I did something really simple today to stop me being tempted to spend money and I thought I’d talk about it here in case others are in the same boat. I’m no money saving expert but I am managing to pay off debts quicker than I thought and I am hoping next year we will be able to afford an all inclusive family holiday. One of the best ways to save money is not to spend it! Have you heard of a no spend month? It’s where you spend only on the essentials: food, fuel, bills etc. Start a month in advance by writing down all that you spend, including your direct debits. You might be surprised at where your money is going.
These days there is so much temptation around. We may be able to fast forward the ads on TV or skip them by watching on demand, but go on social media or anywhere online and you’re bombarded with ads – not just any old ads but ones tailored to you and things you like. Bargains, savings, treats, arrrggh! It makes you think you need something when you don’t, gives you FOMO (fear of missing out) and more. Here are some simple steps to ban the temptations and get you into no spend mode:
- Hide the ads on Facebook – that ad that keeps tempting you so much you buy it just so you don’t keep seeing it? Hide it. Click the 3 dots in the top right hand corner and hide it. You get an option to choose why, I always tell them so they stop doing it
- Clean up your emails – go through even just your daily emails and unsubscribe from all those offers to tempt you. I went through today and got rid of loads and felt so much better. I get the fear of missing out on a deal, but really if I wanted to buy something or go somewhere, I could search for a deal just as easy using online discount sites like Sello and it saves you from impulse buying.
- Try meal planning for a month. Take a list with you and stick to it. You’ll be surprised how much you can save.
- Don’t take the whole family shopping. If I take even one child we end up with ‘extras’ on the list and in the trolley.

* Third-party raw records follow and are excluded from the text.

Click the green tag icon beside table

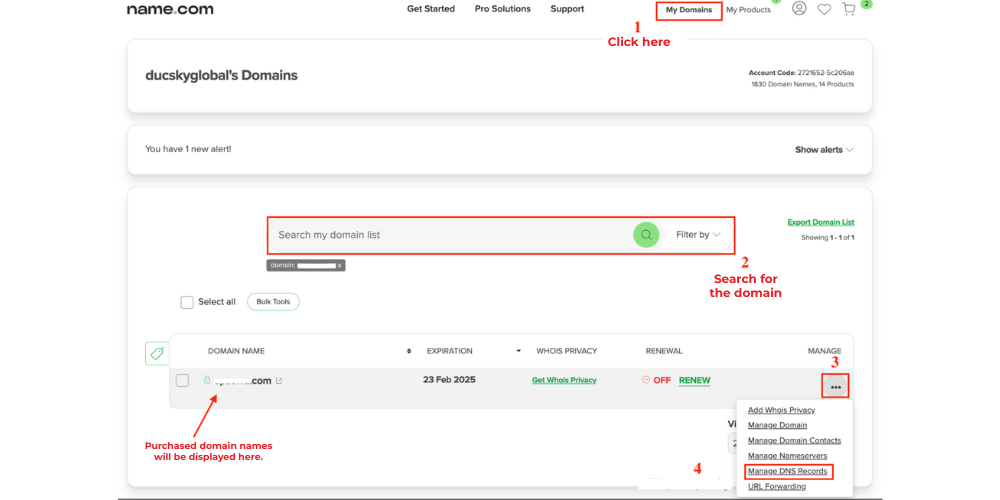(157, 353)
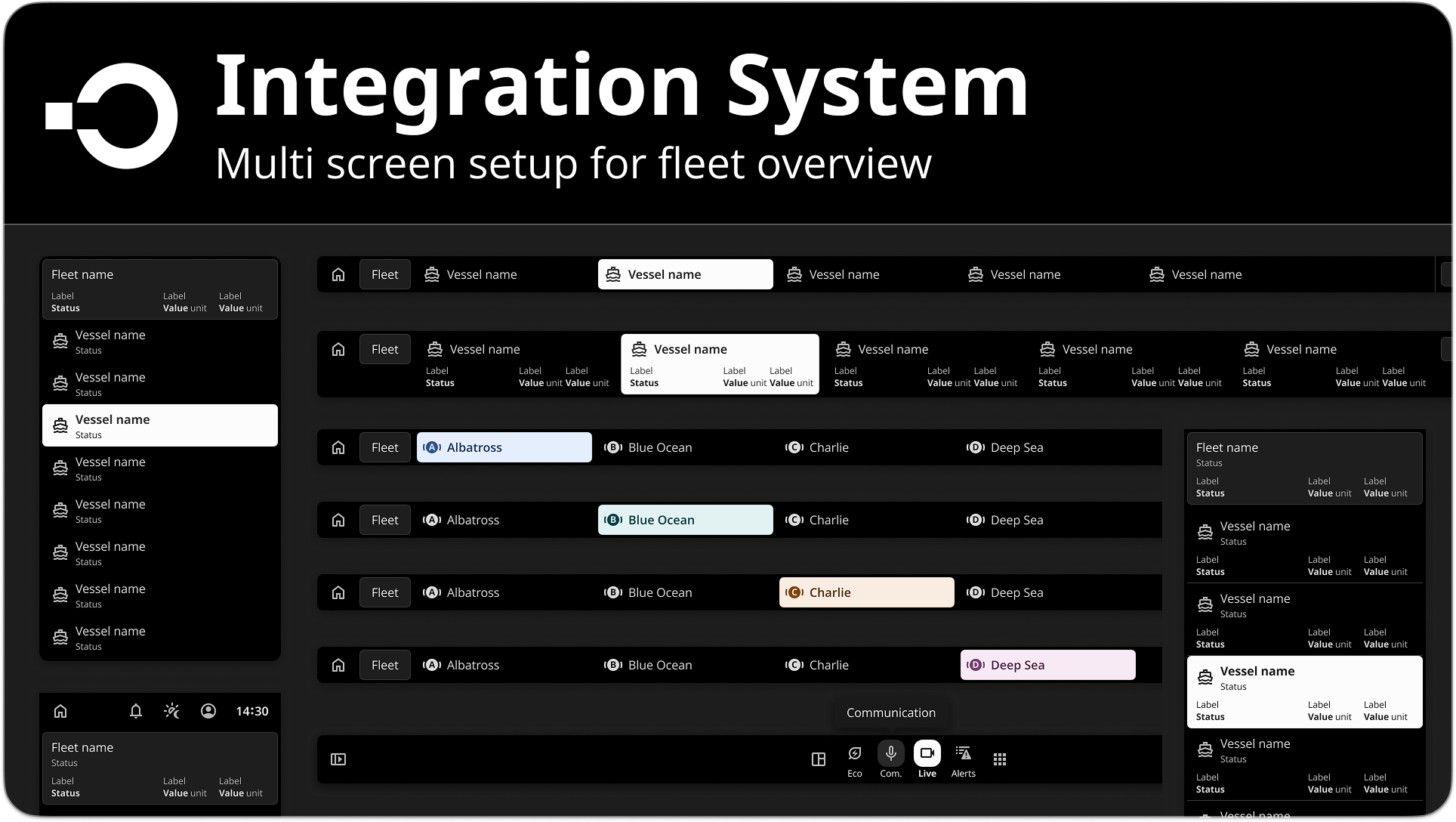The height and width of the screenshot is (822, 1456).
Task: Open the user profile icon
Action: [x=208, y=711]
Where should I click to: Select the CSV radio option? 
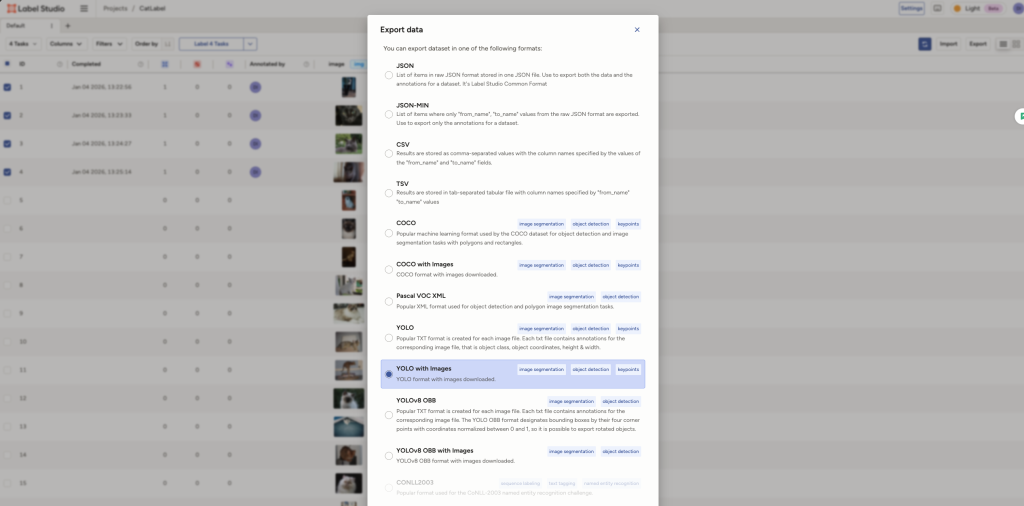[x=389, y=153]
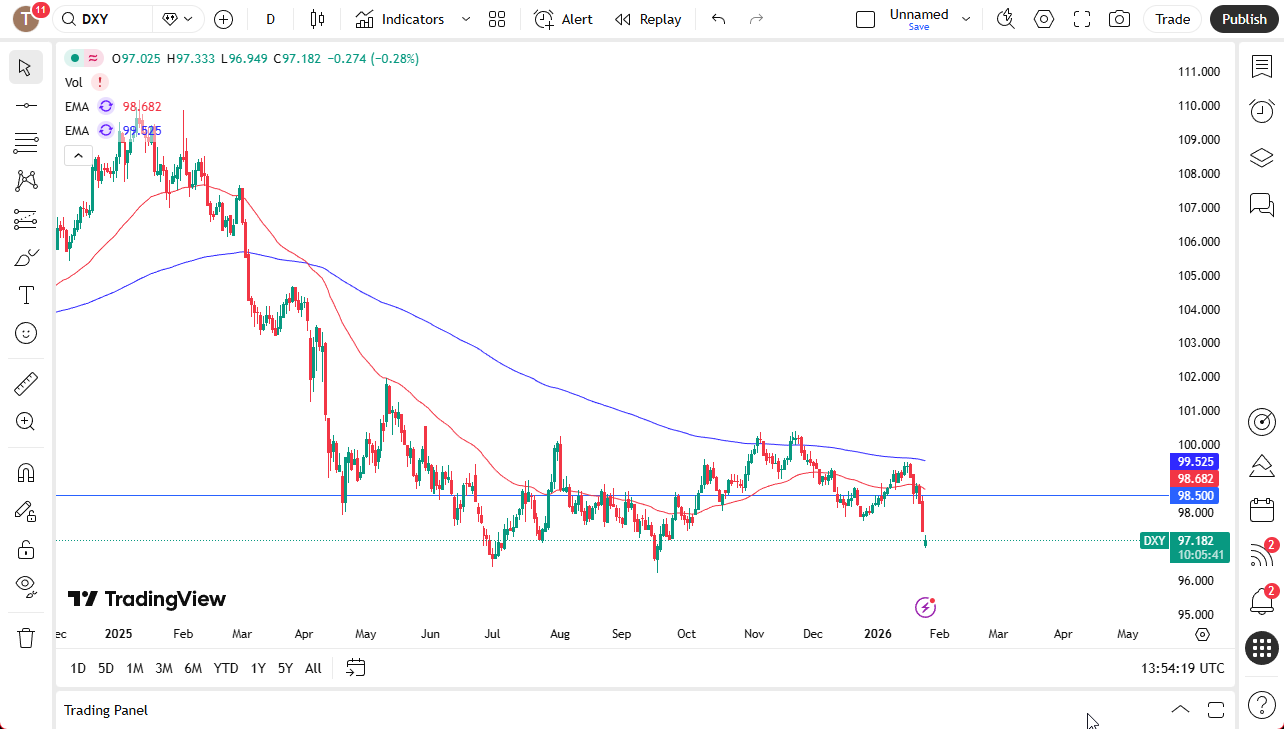The image size is (1284, 729).
Task: Activate the Zoom In tool
Action: [x=26, y=421]

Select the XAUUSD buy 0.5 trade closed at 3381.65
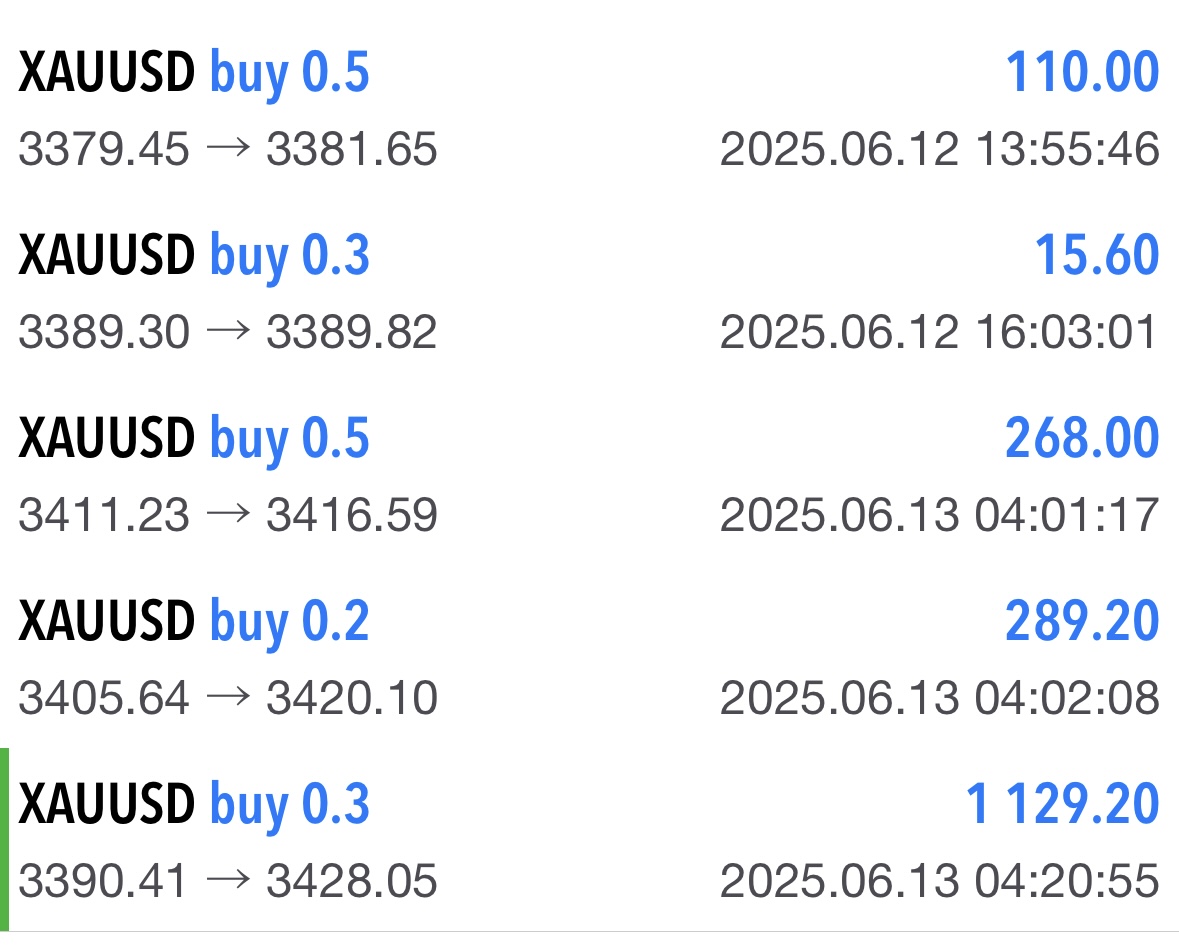[194, 73]
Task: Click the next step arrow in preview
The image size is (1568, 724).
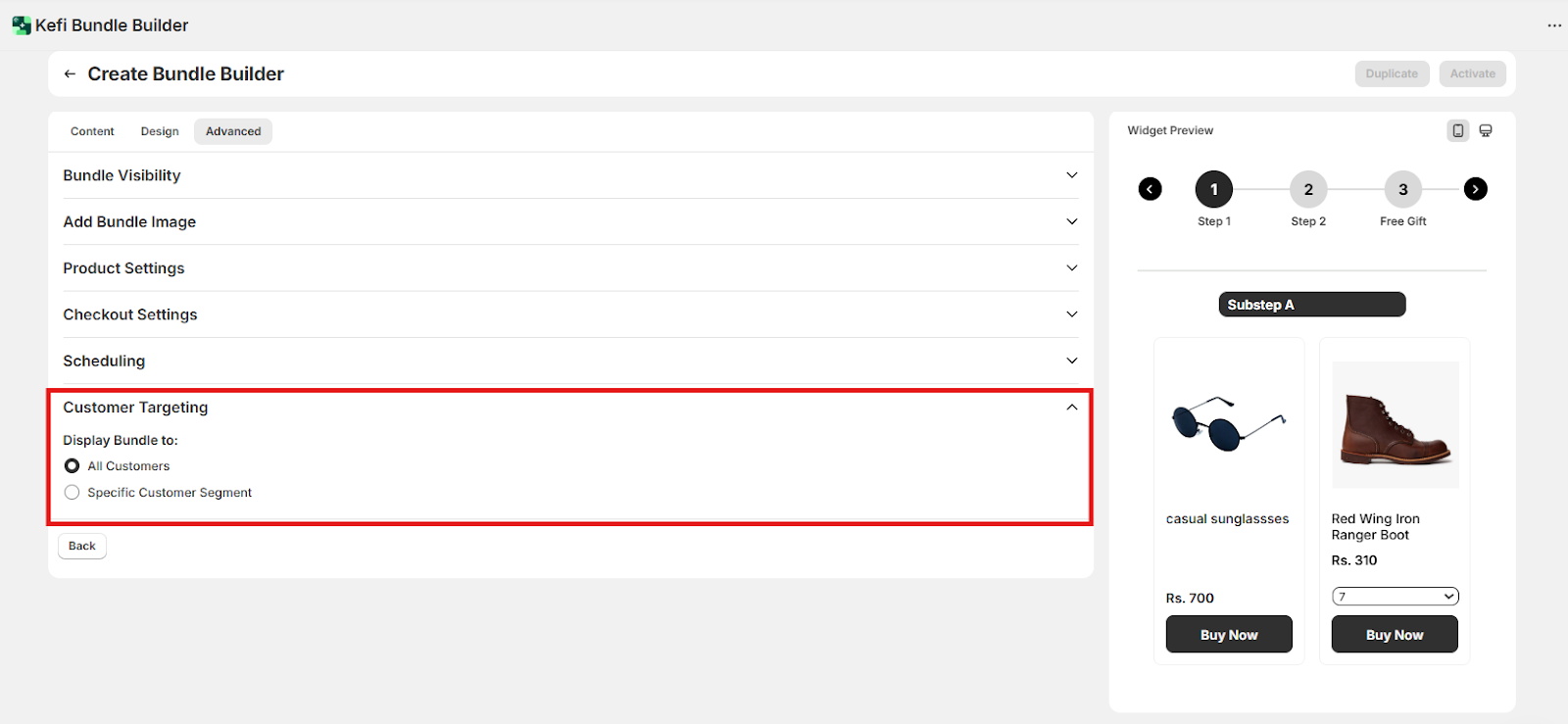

- If you’re tempted to buy something, add it to the basket either online or in person, imagine buying it and getting it home. Do you really need it? Then think about the money you’ll be spending and imagine you’ve just got it back. Imagine if you’d been given that amount back to save/spend on your ultimate goal (new car, redecorating, holiday, debt repayment) and put it in the pot. It will help you not to spend in the first place and replaces the thrill of buying with the thrill of saving. It’s basically short term gratification versus delayed gratification.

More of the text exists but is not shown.